This Defendant was convicted by jury verdict returned on July 17, 1986 of the offense of knowingly and willfully possessing a firearm by a convicted felon, specifically a .357 Smith & Wesson hand gun that had been shipped and transported in interstate commerce. 18 U.S.C.App. § 1202(a)(1) (1982 & Supp. Ill 1985). It is undisputed that Defendant was at that time a previously convicted felon, having been convicted on or about May 31,1979 by the United States District Court for the District of Maine of eleven counts of selling firearms to a nonresident of the state (18 U.S.C. § 922(b)(3)) and eleven counts of failing to keep required sales records of firearms sales (18 U.S.C. § 922(m)). 1

On June 20, 1986, well before the trial, the United States filed a notice that it *229 would seek to have the Defendant, if convicted, found to be a “dangerous special offender” under 18 U.S.C. § 3575 (1982), who, upon conviction of the offenses alleged in the foregoing indictment, would be subject to enhanced sentences for those offenses up to a maximum of twenty-five years on each count.
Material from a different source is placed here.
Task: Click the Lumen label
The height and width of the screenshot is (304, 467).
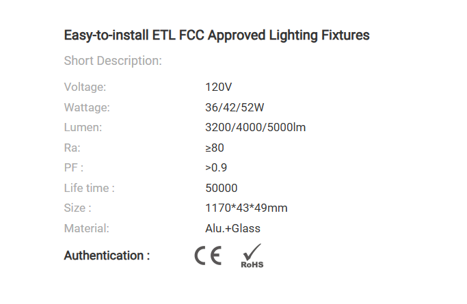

On June 25, 1986, Gignoux, S.D.J. entered an order directing that the notice be sealed and “preventing disclosure of that notice to all but the Defendant and his counsel, Murrough H. O’Brien.”

Following conviction, the Defendant was remanded into the custody of the United States Marshal and was returned to incarceration at the Maine State Prison, where he was in the course of serving sentences of five years, imposed on March 12, 1986 by the Cumberland County Superior Court. This Court directed the preparation of the usual Presentence Report. The case was set for imposition of sentence on September 12, 1986. A few days prior to that date, the Court was made aware, for the first time, of the notice filed by the Government pursuant to 18 U.S.C. § 3575.

The statute provides for hearing, at which the Defendant is entitled to counsel, compulsory process, and cross-examination of witnesses. It also requires the sentencing judge to make findings on the record establishing for purposes of review the predicate of his decision with respect to the Defendant’s alleged status as a dangerous special offender. 18 U.S.C. § 3575(b) (1982); see United States v. Felder, 706 F.2d 135, 141 (3d Cir.1983). The Court notified counsel of its intent to hold such a hearing at the time originally scheduled for imposition of sentence on September 12, 1986. Because of a late-arising conflict of counsel, the proceedings on that day were continued to September 15, 1986 at 2:00 p.m. At that time, Defendant’s counsel questioned the absence of the ten-day advance notice requirement specified in 18 U.S.C. § 3575(b), but counsel subsequently explicitly waived the requirement of the ten-day notice and requested that the hearing go forward. The Court at that time made independent inquiry of the Defendant and was satisfied that the Defendant did then personally waive, in a knowing and understanding manner, his entitlement to a ten-day advance notice under the statute. A full hearing was then held, at which both the Government and the Defendant adduced evidence. The Court took under advisement the determination of whether the Government had shown by a preponderance of the evidence that the Defendant was a “dangerous special offender” under 18 U.S.C. § 3575.

II.

The statute provides in subsection (b) that if the district court finds that a person convicted of a felony is also a dangerous special offender, then it shall sentence him “to imprisonment for an appropriate term not to exceed twenty-five years and not disproportionate in severity to the maximum term otherwise authorized by law for [the underlying] felony.” 18 U.S.C. § 3575(b) (1982). The statute provides a definition of a “special offender.” Within the meaning of the statute, such a person is an individual: (1) who, apart from the underlying felony, has committed on different occasions two or more offenses punishable by death or imprisonment in excess of one year; (2) who has been imprisoned for at least one of them; and (3) who either committed one of the offenses or was released from imprisonment for one of the subject offenses within the last five years. Id. § 3575(e)(1). Such a person, once determined to be a “special offender,” may be found to be “dangerous” if he is an individual for whom “a period of confinement longer than that provided for such [underlying] felony is required for the protection of the public from further criminal conduct by the defendant.” Id. § 3575(f).

III.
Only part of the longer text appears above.